Among those honored at the event were two Fulton County, Ga., election workers, Ruby Freeman and her daughter Shaye Moss, who were falsely accused by Trump and his allies of counting fraudulent ballots on election night at Atlanta’s State Farm Arena. Freeman and Moss were subjected to what the House Jan. 6 committee described as “racist” attacks by Trump’s lawyer, Rudy Giuliani, who compared them to drug dealers passing around USB ports with ballots “as if they’re vials of heroin and cocaine” — an extraordinary and baseless claim that prompted Freeman to flee her home on the advice of the FBI.
And as if to underscore the indignities they were forced to suffer, Trump — who had called Freeman “a professional vote-scammer and hustler” in his Jan. 2, 2021, phone call with Georgia Secretary of State Brad Raffensperger — doubled down on his claims she had done something improper in a social media posting just this week. “What will the Great State of Georgia do with the Ruby Freeman MESS?” he asked in a post on his social media platform, Truth Social.
Biden noted that Freeman and Moss, both of whom had testified last summer before the Jan. 6 committee, had volunteered as election workers because of their strong commitment to the decades-long battle by civil rights activists for voting rights in Georgia.
“Both of them are just doing their jobs until they were targeted and threatened by the same predators and peddlers of lies that would fuel the insurrection,” Biden said. “They were literally forced from their homes facing despicable racist taunts.”
“But despite it all, Ruby Freeman and Wandrea ‘Shaye’ Moss, found the courage to testify openly and honestly to the whole country and the world, about their experiences,” Biden continued. “Ruby, you don't deserve what happened to you. But you do deserve the nation's eternal thanks for showing the dignity and grace of we the people. I'm so proud of you both.”
The White House event was a bipartisan affair. Among the honorees, in addition to Michigan’s Democratic Secretary of State Jocelyn Benson, were two Republicans who refused pressure to alter the election results from Trump allies — Rusty Bowers, the former GOP speaker of the house in Arizona, and Albert Smith, a Republican former Philadelphia election commissioner who was just named as Pennsylvania’s secretary of state by the new Democratic Gov. Josh Shapiro.

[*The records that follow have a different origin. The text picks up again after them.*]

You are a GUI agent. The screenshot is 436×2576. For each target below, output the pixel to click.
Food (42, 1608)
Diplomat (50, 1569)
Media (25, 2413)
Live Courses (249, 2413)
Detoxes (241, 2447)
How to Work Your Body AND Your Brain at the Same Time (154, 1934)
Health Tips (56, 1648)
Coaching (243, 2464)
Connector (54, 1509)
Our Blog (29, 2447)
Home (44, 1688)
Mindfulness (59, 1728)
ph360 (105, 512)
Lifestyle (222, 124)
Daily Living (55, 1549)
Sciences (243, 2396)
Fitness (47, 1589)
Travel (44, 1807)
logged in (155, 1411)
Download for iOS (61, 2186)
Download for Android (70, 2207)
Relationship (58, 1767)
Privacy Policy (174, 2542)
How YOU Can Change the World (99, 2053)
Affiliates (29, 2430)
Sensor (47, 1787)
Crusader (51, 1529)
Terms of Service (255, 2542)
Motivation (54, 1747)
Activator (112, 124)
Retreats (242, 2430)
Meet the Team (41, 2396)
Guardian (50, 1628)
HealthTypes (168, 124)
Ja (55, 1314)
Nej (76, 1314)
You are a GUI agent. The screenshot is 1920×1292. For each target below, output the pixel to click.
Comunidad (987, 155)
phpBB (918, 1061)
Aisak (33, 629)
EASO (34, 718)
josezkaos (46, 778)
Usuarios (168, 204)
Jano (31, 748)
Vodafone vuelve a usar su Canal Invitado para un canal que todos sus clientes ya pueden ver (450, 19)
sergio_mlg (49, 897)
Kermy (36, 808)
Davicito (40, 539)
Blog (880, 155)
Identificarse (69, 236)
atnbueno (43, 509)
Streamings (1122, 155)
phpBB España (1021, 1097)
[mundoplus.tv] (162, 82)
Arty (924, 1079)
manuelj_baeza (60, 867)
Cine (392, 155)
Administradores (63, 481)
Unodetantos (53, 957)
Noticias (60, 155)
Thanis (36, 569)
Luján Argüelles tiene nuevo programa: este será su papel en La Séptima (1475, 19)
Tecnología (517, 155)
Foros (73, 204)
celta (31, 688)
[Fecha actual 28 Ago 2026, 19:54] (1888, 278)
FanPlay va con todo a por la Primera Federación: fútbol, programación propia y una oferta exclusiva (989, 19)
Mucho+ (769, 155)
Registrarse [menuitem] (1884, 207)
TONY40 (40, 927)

But perhaps the most emotional moments came when Biden called out the police officers who were subjected to brutal attacks that day, as well as the widows of two police officers Howard Liebengood and Jeffrey Smith. The two officers committed suicide in the days after the attack.
Smith “was part of the first line of officers who entered when the Capitol was breached, [was] assaulted many times — the last time with a metal pipe,” Biden noted. The death of Smith and Liebengood prompted Congress to pass a new law, the Public Safety Officer Support Act, which, as Biden noted, will ensure that officers who die as a result of the trauma they face will “get the benefits they deserve.”